BEGIN Given data

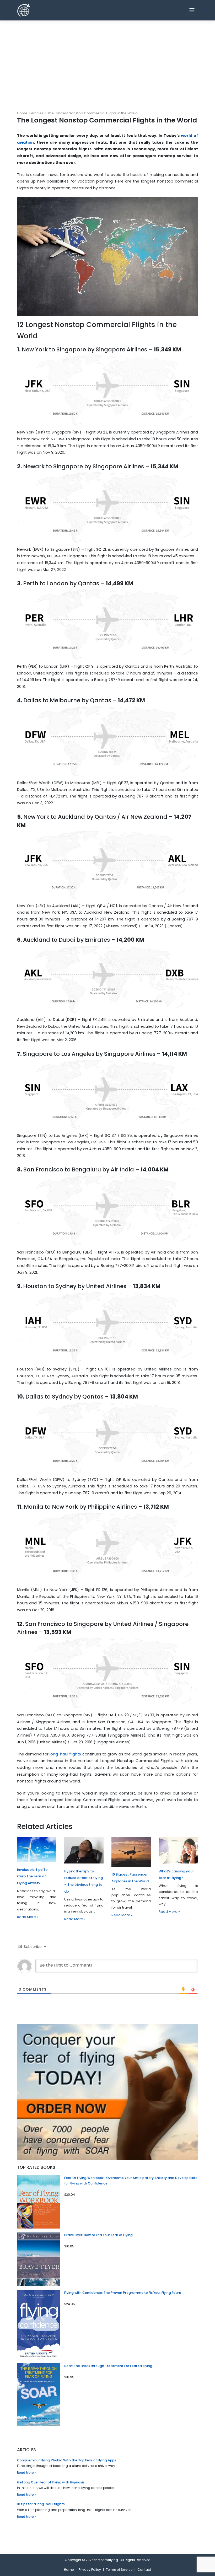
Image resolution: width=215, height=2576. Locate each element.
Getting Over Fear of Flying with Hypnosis (51, 2482)
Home (22, 113)
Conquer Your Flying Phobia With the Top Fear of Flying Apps (66, 2460)
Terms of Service (119, 2569)
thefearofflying (106, 2560)
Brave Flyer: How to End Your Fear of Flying (98, 2235)
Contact (144, 2569)
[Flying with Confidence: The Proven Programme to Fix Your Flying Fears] (38, 2325)
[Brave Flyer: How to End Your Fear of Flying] (38, 2259)
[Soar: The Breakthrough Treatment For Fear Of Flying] (38, 2395)
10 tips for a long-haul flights (41, 2504)
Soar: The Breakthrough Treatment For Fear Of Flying (108, 2366)
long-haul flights (65, 1754)
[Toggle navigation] (192, 10)
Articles (37, 113)
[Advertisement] (107, 60)
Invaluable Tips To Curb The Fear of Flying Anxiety (32, 1876)
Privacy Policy (90, 2569)
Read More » (27, 1916)
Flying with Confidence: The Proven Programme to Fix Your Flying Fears (122, 2292)
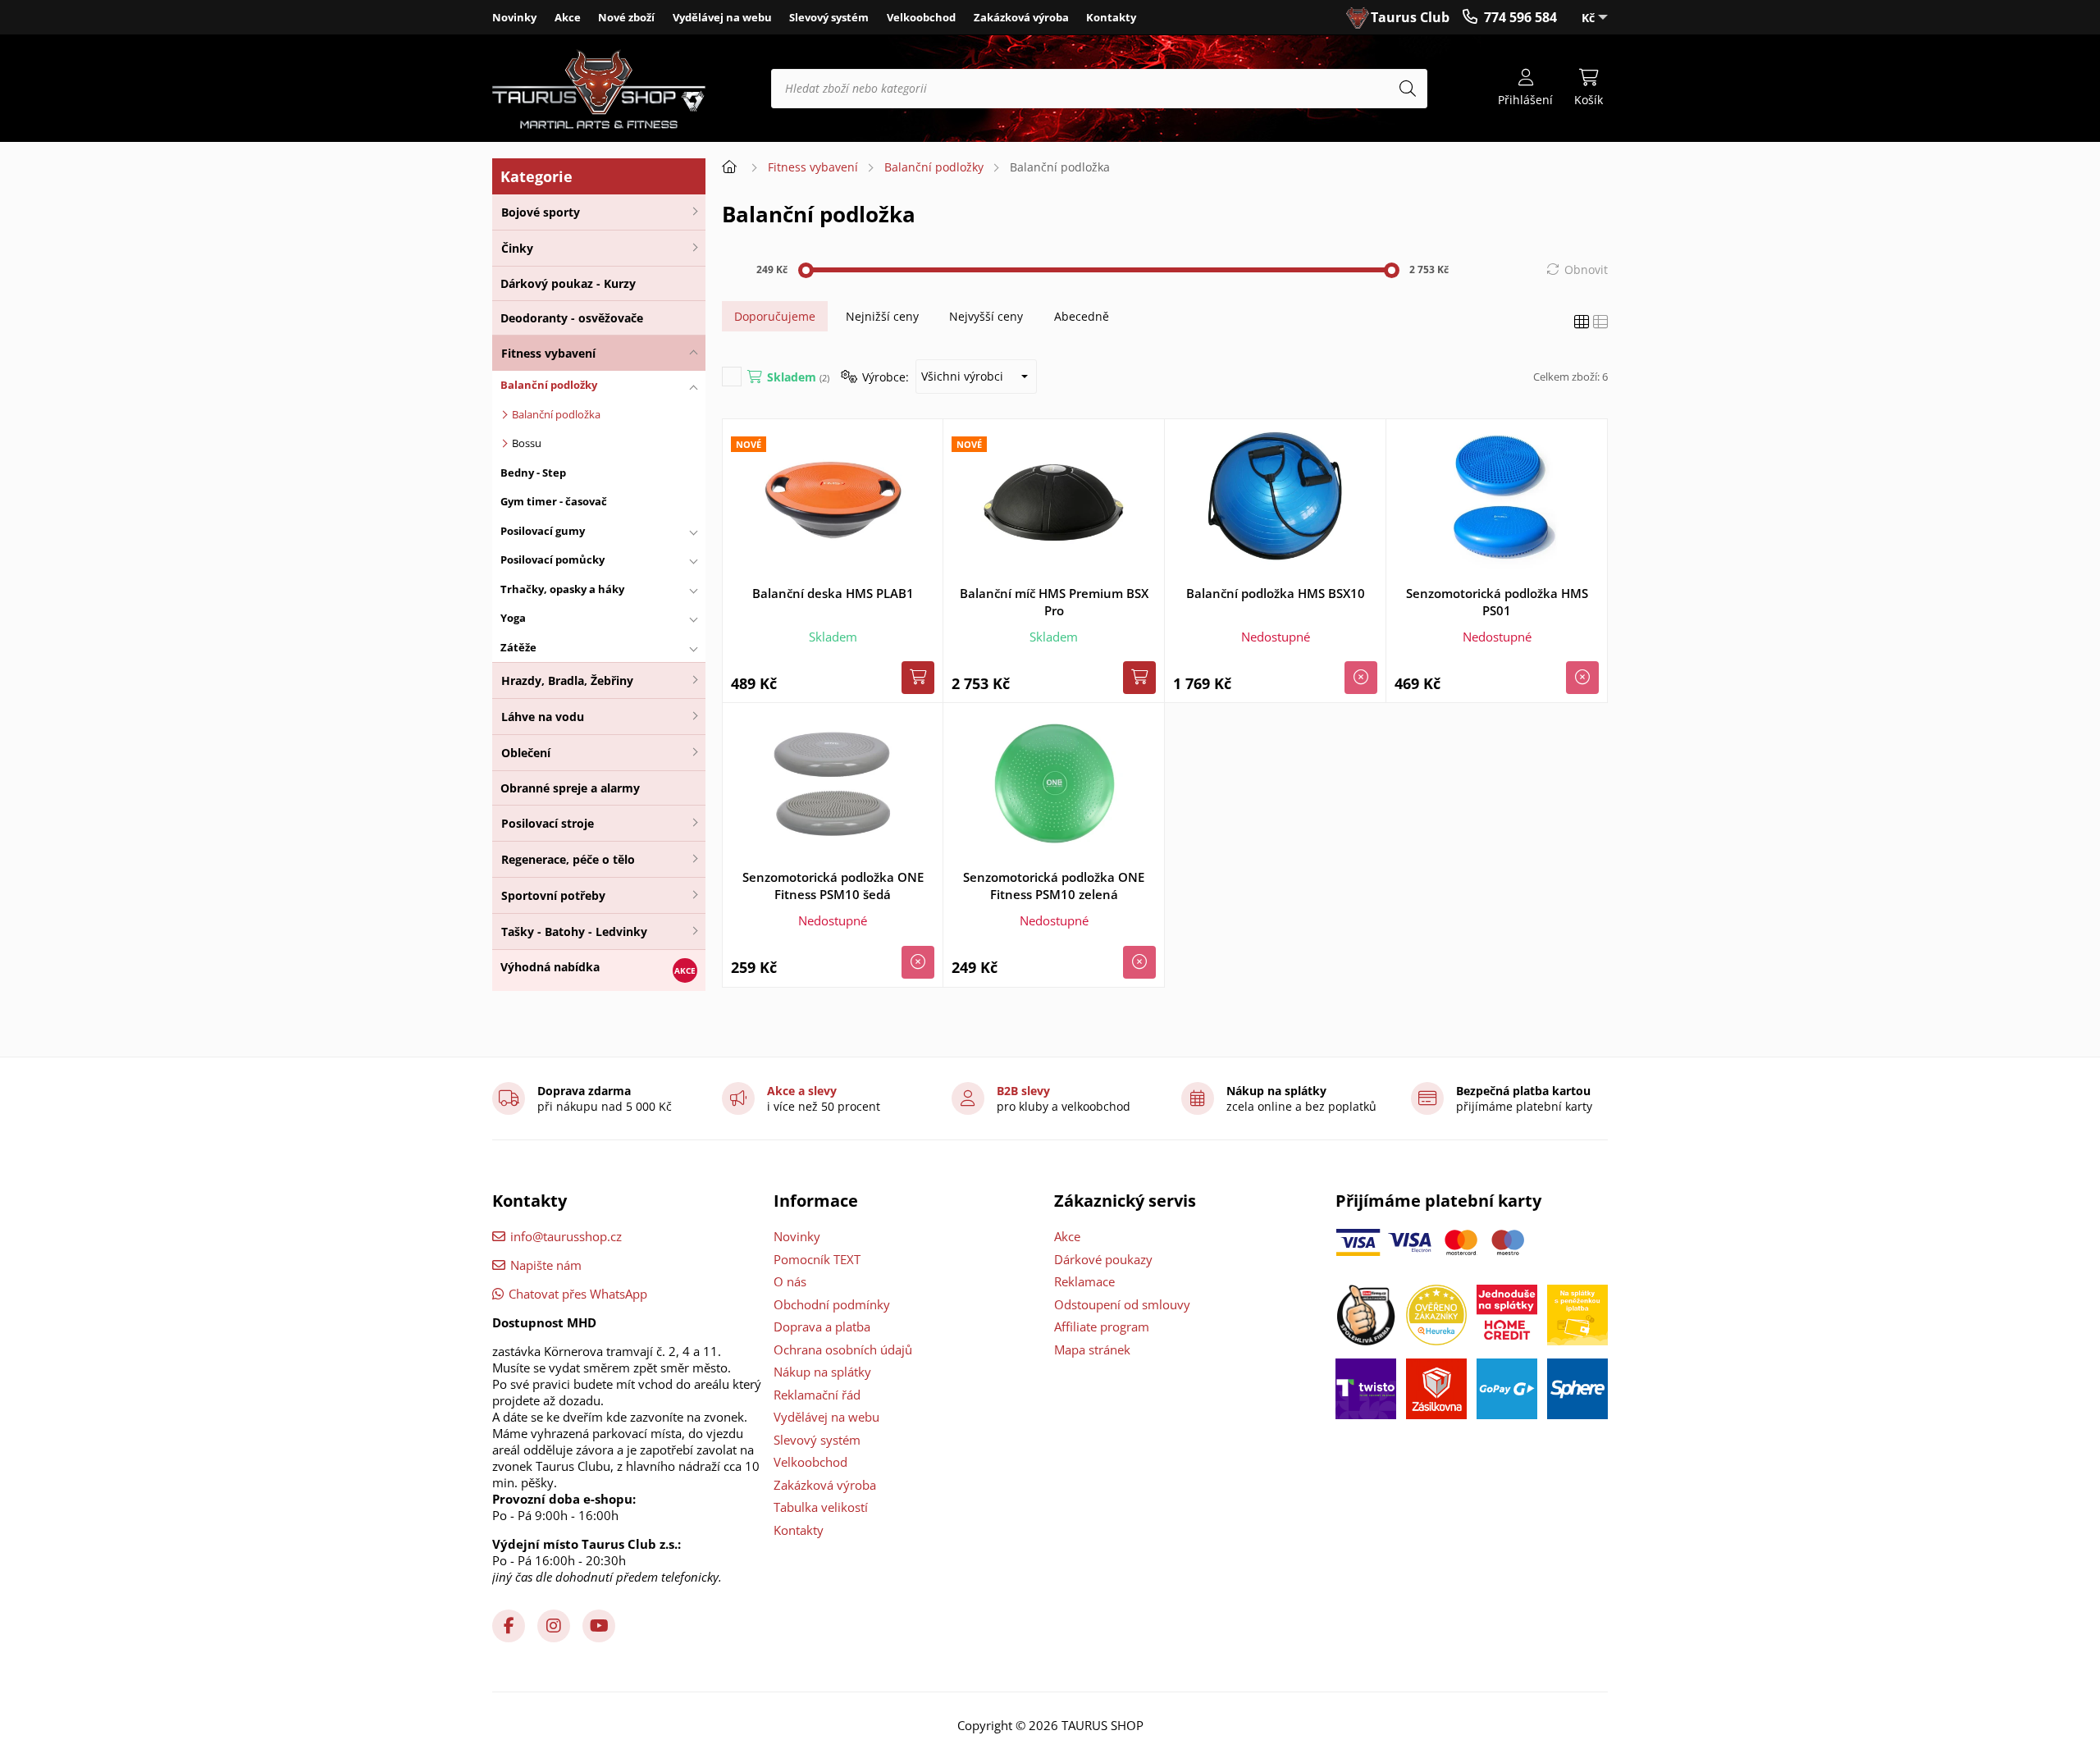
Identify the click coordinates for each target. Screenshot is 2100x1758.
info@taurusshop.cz (566, 1236)
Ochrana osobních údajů (843, 1349)
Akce (568, 17)
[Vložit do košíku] (918, 677)
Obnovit (1586, 269)
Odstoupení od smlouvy (1122, 1304)
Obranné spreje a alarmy (570, 788)
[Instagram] (553, 1626)
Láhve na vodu (542, 716)
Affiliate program (1101, 1326)
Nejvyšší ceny (986, 316)
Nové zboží (626, 17)
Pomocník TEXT (817, 1259)
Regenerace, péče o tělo (568, 859)
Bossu (526, 443)
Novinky (514, 17)
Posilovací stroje (547, 823)
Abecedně (1081, 316)
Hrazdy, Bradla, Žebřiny (567, 680)
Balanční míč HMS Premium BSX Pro (1054, 602)
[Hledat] (1407, 88)
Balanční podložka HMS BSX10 (1275, 593)
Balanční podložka (556, 414)
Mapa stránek (1092, 1349)
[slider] (806, 270)
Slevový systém (829, 17)
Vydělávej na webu (722, 17)
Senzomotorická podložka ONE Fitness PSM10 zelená (1053, 885)
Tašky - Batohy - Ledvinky (574, 931)
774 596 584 (1520, 17)
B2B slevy (1023, 1090)
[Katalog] (1581, 322)
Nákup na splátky (822, 1371)
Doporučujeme (774, 316)
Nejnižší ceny (882, 316)
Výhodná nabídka (550, 967)
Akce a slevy (802, 1090)
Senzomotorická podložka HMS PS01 (1497, 602)
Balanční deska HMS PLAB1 (833, 593)
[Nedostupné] (1360, 677)
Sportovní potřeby (553, 895)
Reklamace (1084, 1281)
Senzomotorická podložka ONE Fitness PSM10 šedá (833, 885)
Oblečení (525, 752)
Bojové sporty (540, 212)
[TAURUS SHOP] (598, 88)
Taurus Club (1410, 17)
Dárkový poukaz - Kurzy (568, 283)
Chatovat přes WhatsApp (578, 1293)
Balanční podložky (934, 167)
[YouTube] (598, 1626)
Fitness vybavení (548, 353)
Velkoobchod (921, 17)
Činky (517, 248)
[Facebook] (508, 1626)
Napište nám (546, 1265)
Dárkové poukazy (1103, 1259)
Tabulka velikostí (821, 1507)
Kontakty (1111, 17)
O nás (790, 1281)
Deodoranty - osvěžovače (571, 318)
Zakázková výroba (1021, 17)
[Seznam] (1600, 322)
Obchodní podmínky (832, 1304)
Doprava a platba (822, 1326)
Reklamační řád (817, 1394)
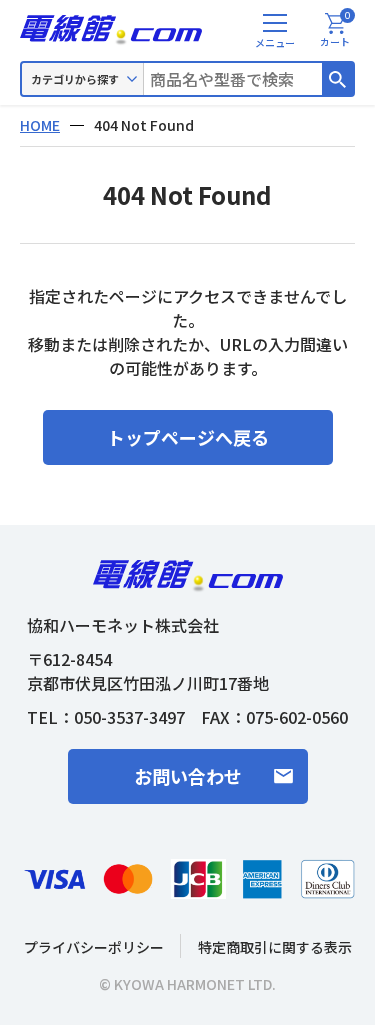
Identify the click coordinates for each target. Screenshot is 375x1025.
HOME (40, 125)
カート (335, 31)
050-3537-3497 (129, 717)
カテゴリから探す (75, 79)
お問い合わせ (188, 776)
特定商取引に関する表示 (275, 947)
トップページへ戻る (188, 437)
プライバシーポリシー (94, 947)
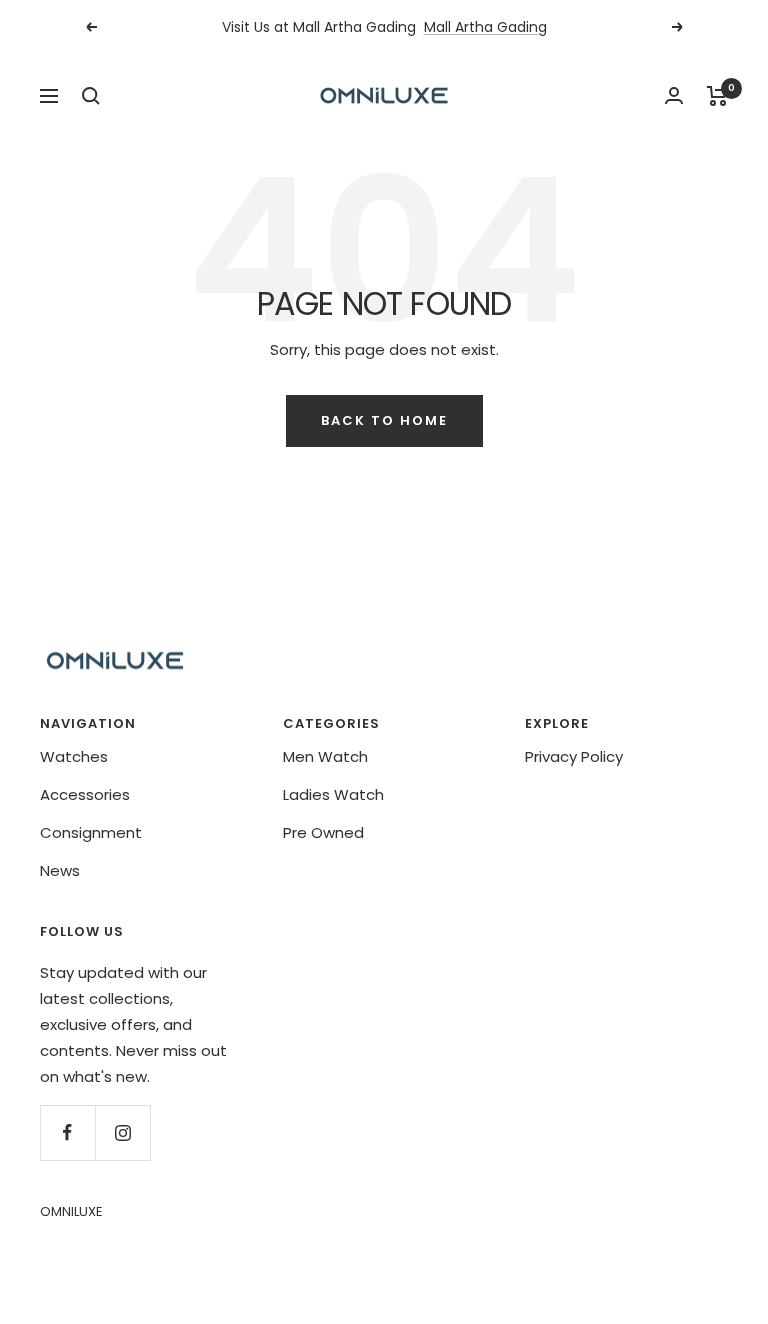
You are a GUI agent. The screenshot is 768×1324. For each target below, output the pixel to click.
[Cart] (717, 96)
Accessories (85, 794)
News (60, 870)
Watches (74, 756)
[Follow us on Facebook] (67, 1132)
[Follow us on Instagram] (122, 1132)
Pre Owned (323, 832)
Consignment (91, 832)
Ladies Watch (333, 794)
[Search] (91, 96)
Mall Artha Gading (485, 27)
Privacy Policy (574, 756)
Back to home (384, 420)
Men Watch (325, 756)
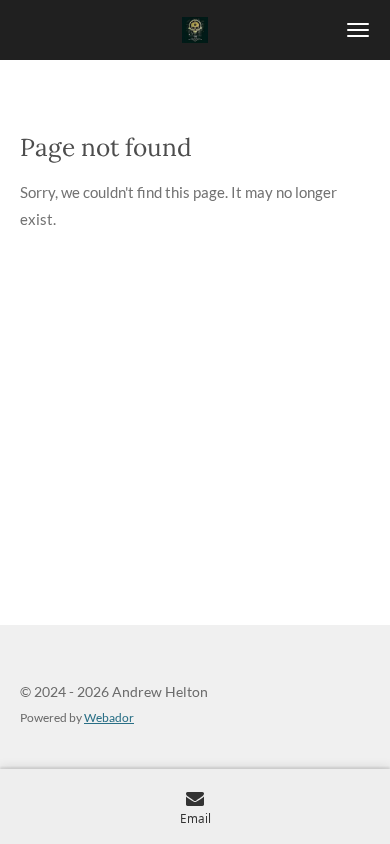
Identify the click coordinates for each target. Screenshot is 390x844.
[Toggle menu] (358, 30)
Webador (109, 717)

END Given data

• _To do_:
Would you reproduce the lines above, from the very first through the line containing "Novinky (514, 17)", exactly and without the pictures?

• _Reply to the task_:
Image resolution: width=215, height=2576. Locate each element.
Getting Over Fear of Flying with Hypnosis (51, 2482)
Home (22, 113)
Conquer Your Flying Phobia With the Top Fear of Flying Apps (66, 2460)
Terms of Service (119, 2569)
thefearofflying (106, 2560)
Brave Flyer: How to End Your Fear of Flying (98, 2235)
Contact (144, 2569)
[Flying with Confidence: The Proven Programme to Fix Your Flying Fears] (38, 2325)
[Brave Flyer: How to End Your Fear of Flying] (38, 2259)
[Soar: The Breakthrough Treatment For Fear Of Flying] (38, 2395)
10 tips for a long-haul flights (41, 2504)
Soar: The Breakthrough Treatment For Fear Of Flying (108, 2366)
long-haul flights (65, 1754)
[Toggle navigation] (192, 10)
Articles (37, 113)
[Advertisement] (107, 60)
Invaluable Tips To Curb The Fear of Flying Anxiety (32, 1876)
Privacy Policy (90, 2569)
Read More » (27, 1916)
Flying with Confidence: The Proven Programme to Fix Your Flying Fears (122, 2292)
Identify the click coordinates for each target. Screenshot is 2100x1758.
info@taurusshop.cz (566, 1236)
Ochrana osobních údajů (843, 1349)
Akce (568, 17)
[Vložit do košíku] (918, 677)
Obnovit (1586, 269)
Odstoupení od smlouvy (1122, 1304)
Obranné spreje a alarmy (570, 788)
[Instagram] (553, 1626)
Láhve na vodu (542, 716)
Affiliate program (1101, 1326)
Nejvyšší ceny (986, 316)
Nové zboží (626, 17)
Pomocník TEXT (817, 1259)
Regenerace, péče o tělo (568, 859)
Bossu (526, 443)
Novinky (514, 17)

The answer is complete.